PAGE EXCERPT:
[Start of Attachment]

Le thème de la corruption du sénateur Oxtiern est central dans cette pièce, à l’instar de son œuvre en général, incluant d’autres pièces de théâtre, telles, en 1783, Le Prévaricateur ou encore Le Suborneur. Ces pièces se distinguent d’Oxtiern par le refus systématique essuyé auprès de plusieurs administrations de théâtres auxquelles Sade les avait soumises et conséquemment par l’inexistence de représentation publique attestée.
En juillet 2001, il y a 16 ans, le second manuscrit connu de cette œuvre fut proposé $ 42 500 (48 500 €) et vendu à l’UCLA. Riche d’une centaine de corrections, il était incomplet de 30 pages de « réflexions sur cette pièce » présentes ici. C’est donc le présent exemplaire qui serait utilisé lors de la publication par Pauvert en 1970.
Working Manuscript of the Marquis de Sade
- Sade, Donatien-Alphonse-François, Marquis de. Le Prévaricateur, 5 Actes, complete manucript, in secretarial hand, with over 100 autograph corrections and additions in the hand of the Marquis de Sade himself, as well as 5 full pages in De Sade’s autograph manuscript, executed while he was confined to the lunatic asylum at Charenton. 84 unnumbered pages, plus De Sade’s handwritten title on cover: « II. le prévaricateur 5 actres », with numerous slips and overlays. Small folio, (Charenton: c. 1810). Sewn. Laid in a three quarters red morocco slipcase and chemise, Fine, $42,500 (48 500 €, juillet 2001)

[End of Attachment]

REQUIRED ACTION:
Retype the passage on the Sade manuscript from "En juillet 2001, il" to "Pauvert en 1970.", character for character.

RECORDS SUPPLIED:
[Start of Attachment]

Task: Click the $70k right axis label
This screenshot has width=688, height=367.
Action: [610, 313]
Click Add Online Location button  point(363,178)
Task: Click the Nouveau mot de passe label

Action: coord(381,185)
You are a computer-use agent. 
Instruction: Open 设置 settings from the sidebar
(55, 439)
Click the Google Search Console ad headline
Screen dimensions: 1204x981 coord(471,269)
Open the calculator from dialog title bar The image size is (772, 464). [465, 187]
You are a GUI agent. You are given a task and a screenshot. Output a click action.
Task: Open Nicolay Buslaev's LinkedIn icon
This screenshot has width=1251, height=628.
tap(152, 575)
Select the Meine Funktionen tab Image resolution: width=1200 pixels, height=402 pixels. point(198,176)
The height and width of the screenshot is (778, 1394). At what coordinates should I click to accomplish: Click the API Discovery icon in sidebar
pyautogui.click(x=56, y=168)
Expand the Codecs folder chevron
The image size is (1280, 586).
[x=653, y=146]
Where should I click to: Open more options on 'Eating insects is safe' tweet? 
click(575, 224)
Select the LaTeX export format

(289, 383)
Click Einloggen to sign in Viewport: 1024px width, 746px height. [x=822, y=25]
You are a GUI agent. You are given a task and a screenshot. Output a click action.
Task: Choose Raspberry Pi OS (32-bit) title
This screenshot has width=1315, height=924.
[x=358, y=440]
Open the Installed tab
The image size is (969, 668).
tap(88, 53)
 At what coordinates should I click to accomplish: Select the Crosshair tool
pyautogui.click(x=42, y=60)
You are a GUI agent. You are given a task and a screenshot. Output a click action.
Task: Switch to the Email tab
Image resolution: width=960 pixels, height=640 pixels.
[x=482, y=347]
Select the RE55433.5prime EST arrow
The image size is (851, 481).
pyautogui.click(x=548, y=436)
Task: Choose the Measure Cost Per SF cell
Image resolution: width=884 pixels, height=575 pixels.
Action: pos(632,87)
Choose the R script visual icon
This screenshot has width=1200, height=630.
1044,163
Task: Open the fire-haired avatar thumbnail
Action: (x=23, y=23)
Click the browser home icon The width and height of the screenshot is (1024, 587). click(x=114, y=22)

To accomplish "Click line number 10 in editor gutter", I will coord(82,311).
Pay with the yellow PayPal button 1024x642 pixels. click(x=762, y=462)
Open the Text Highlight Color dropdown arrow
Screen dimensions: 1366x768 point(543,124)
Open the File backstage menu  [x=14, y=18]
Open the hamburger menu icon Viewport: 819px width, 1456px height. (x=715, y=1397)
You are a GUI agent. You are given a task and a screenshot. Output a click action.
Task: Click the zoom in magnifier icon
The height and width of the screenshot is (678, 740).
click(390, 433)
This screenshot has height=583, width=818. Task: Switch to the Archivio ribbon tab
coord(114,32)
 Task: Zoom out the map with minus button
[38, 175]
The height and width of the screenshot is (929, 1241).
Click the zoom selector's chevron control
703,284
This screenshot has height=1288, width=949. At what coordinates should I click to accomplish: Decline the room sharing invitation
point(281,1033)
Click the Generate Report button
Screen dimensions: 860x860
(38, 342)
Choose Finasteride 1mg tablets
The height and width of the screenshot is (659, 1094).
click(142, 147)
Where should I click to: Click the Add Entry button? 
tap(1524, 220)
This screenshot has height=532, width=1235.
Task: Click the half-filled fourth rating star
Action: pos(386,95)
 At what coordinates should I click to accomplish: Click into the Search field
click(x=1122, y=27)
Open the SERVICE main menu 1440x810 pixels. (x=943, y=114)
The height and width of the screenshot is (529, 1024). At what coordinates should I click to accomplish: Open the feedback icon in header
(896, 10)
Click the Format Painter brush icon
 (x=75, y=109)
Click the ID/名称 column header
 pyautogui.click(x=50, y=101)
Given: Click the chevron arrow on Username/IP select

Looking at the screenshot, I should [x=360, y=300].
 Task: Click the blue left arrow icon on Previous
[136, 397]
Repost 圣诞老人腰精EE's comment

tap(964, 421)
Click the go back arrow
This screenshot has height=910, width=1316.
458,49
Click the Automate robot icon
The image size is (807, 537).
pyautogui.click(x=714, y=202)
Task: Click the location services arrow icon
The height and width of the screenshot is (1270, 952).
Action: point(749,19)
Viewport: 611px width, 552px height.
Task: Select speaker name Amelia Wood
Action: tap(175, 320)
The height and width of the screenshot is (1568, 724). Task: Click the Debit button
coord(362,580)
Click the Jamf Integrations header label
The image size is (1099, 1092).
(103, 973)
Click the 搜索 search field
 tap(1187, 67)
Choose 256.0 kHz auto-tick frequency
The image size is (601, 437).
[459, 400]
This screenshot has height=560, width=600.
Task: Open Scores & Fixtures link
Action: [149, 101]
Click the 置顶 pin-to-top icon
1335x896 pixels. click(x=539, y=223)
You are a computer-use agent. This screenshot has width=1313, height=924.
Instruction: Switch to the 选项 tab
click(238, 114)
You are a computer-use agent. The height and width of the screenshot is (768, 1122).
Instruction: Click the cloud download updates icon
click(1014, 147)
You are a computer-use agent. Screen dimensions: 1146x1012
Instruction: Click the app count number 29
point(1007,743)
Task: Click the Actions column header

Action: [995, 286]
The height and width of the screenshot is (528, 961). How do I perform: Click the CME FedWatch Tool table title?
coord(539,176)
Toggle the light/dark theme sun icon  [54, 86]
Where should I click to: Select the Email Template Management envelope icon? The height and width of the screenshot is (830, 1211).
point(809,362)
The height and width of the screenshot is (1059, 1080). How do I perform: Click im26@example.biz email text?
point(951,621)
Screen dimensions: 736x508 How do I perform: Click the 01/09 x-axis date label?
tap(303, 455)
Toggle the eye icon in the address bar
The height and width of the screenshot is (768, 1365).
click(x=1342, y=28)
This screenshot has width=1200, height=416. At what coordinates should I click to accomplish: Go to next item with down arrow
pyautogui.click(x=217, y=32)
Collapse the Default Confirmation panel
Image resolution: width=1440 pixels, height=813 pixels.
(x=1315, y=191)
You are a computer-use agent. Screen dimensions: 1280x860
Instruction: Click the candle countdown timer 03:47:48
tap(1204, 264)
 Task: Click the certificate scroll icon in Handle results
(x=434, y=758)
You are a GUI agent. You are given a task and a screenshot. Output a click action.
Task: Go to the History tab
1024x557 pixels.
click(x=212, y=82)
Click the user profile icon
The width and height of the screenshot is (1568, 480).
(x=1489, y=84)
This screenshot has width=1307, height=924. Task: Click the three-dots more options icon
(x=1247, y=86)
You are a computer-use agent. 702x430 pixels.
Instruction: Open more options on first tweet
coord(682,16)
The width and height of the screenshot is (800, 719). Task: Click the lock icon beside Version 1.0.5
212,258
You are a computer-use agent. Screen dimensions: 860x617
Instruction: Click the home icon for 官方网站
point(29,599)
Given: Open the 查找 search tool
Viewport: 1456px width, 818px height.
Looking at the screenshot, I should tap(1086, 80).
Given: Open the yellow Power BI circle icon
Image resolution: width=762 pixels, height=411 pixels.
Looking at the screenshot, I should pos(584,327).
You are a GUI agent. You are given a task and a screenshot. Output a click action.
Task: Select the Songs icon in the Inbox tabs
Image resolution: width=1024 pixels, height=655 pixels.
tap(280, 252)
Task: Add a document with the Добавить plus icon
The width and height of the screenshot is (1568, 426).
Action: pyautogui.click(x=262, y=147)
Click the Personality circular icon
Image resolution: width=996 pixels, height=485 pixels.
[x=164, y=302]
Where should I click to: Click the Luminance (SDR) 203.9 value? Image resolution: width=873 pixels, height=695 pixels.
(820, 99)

[End of Attachment]

REPLY TO THE EXERCISE:
En juillet 2001, il y a 16 ans, le second manuscrit connu de cette œuvre fut proposé $ 42 500 (48 500 €) et vendu à l’UCLA. Riche d’une centaine de corrections, il était incomplet de 30 pages de « réflexions sur cette pièce » présentes ici. C’est donc le présent exemplaire qui serait utilisé lors de la publication par Pauvert en 1970.